The "e-Science" program aims to establish connectivity between scientists and researchers so they can send millions of data. The information, in this case, travels through broadband via a optical fiber of 10 gigabytes per second. "We also use computers that can hold and process this information to achieve results that have a positive impact on people's quality of life. It is, undoubtedly, a crucial tool for the advancement of Science," explains Ceccatto.

The biotechnologist Stephanie Mancini, CONICET researcher in the laboratory of Vegetable Genomics of the Leloir Institute Foundation, is a user of InnovaRed and one of hundreds of researchers benefited with the initiative. Since 2012, her laboratory is working with data from massive sequencing techniques of the genoma of the Arabidopsis thaliana and other plant species. In particular, she analyzes, along with her colleagues, information about the transcriptomes (active genes).

"Sometimes we need to transfer between 50 and 200-300 gigabytes of information to other research centers or even receive similar volumes from Europe and the United States," said Mancini, to complete. "With the use of the service of the advanced networks, we can make these transfers in a few hours instead of a few weeks. The collaboration and information exchange with research centers in Argentina and abroad becomes more agile."

Dr.

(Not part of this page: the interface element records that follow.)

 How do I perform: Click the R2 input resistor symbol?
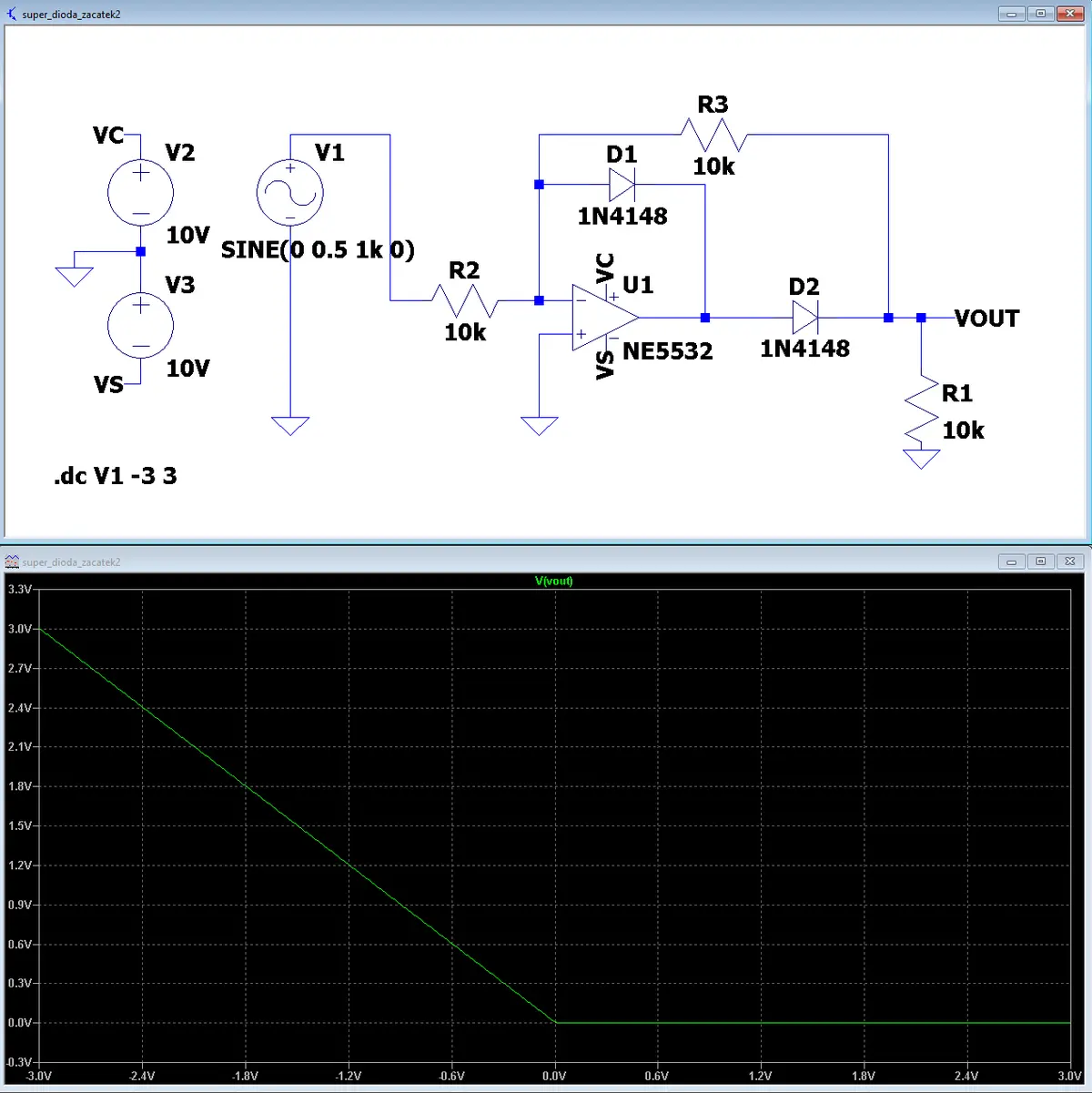click(465, 300)
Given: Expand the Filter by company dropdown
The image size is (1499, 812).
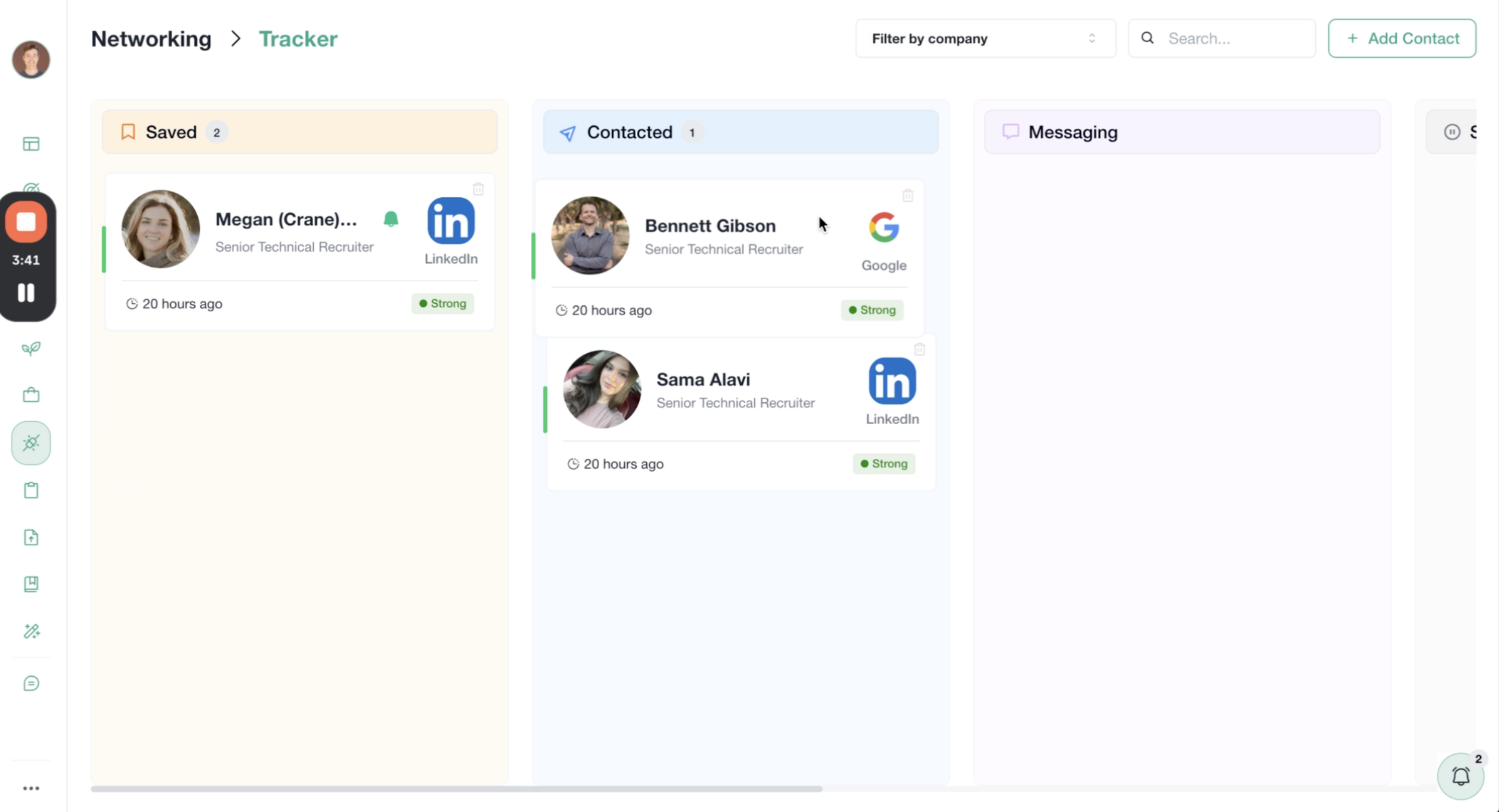Looking at the screenshot, I should 985,39.
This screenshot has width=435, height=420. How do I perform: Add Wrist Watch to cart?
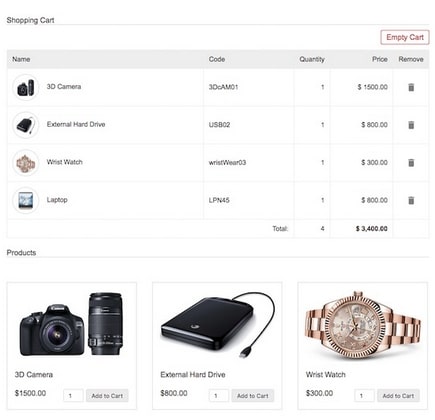398,396
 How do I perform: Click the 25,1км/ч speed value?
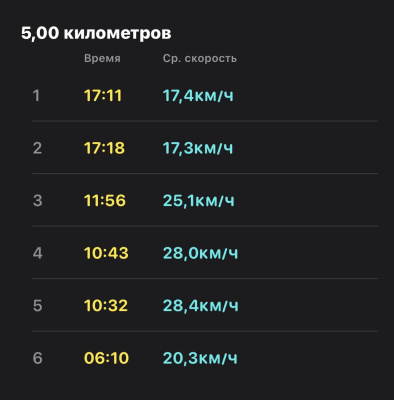(199, 201)
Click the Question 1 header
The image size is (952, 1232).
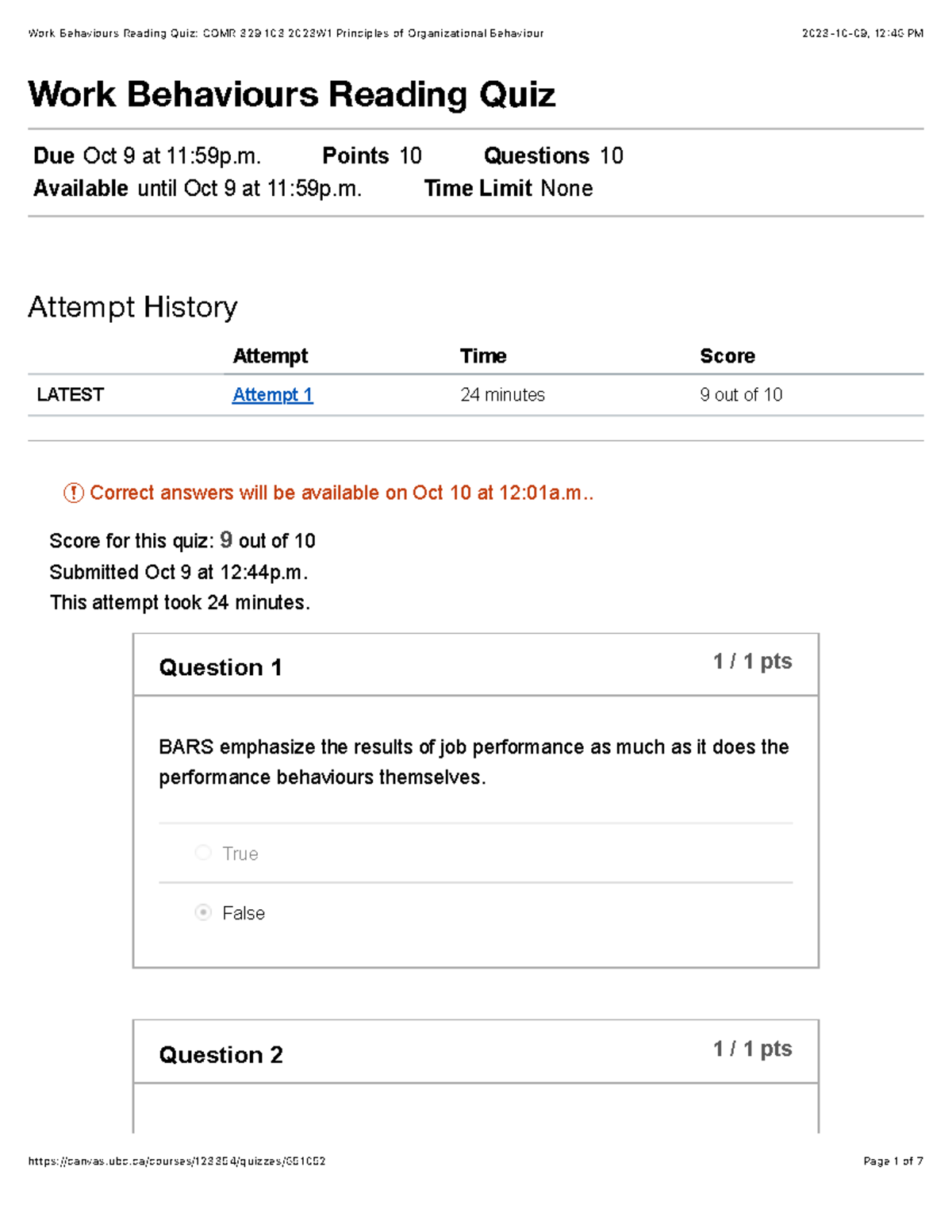click(x=220, y=667)
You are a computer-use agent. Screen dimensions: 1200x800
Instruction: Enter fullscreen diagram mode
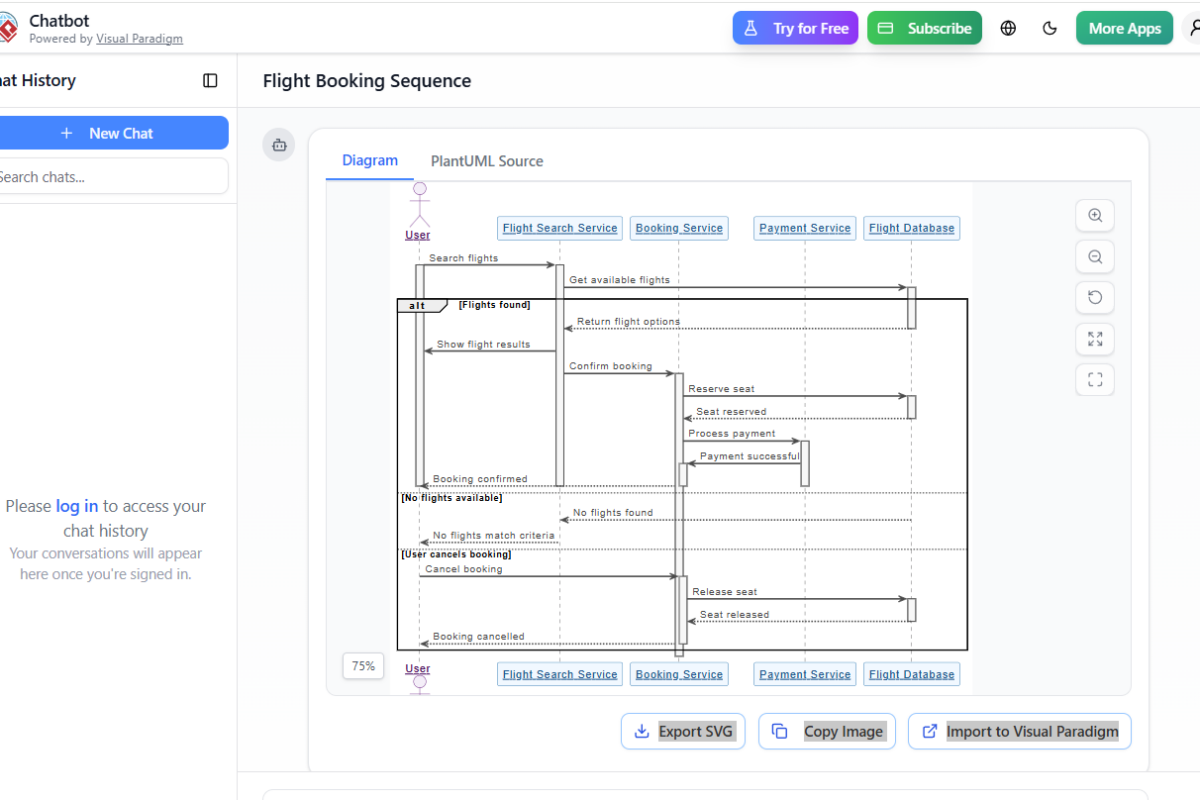pyautogui.click(x=1095, y=380)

Gustavo Adrián Turjanski, CONICET researcher at the Physical-Chemistry Institute of Materials, Environment and Energy (INQUIMAE), which also depends on the Faculty of Exact and Natural Sciences of the University of Buenos Aires (UBA), explains that it is increasingly important that the scientific community can analyze and quickly share large volumes of data.

"For example, the full information of a human genome can hold 200GB. If we wanted to bring information of a thousand genomes without the advanced networks, we would spend months in the process," says Turjanski, who directs the Bioinformatics Platform of Argentina, with nodes in the Institute of calculation of the Faculty of Exact and Natural Sciences of the UBA, the Catholic University of Cordoba, the National University of San Martín and the Institute of Rosario (INDEAR).

Through RedCLARA, the Latin American Cooperation of Advanced Networks, InnovaRed will also connect Argentina to research institutions in Latin America, United States, Europe and, in general, the rest of the world, bringing further development and education for the country and its inhabitants.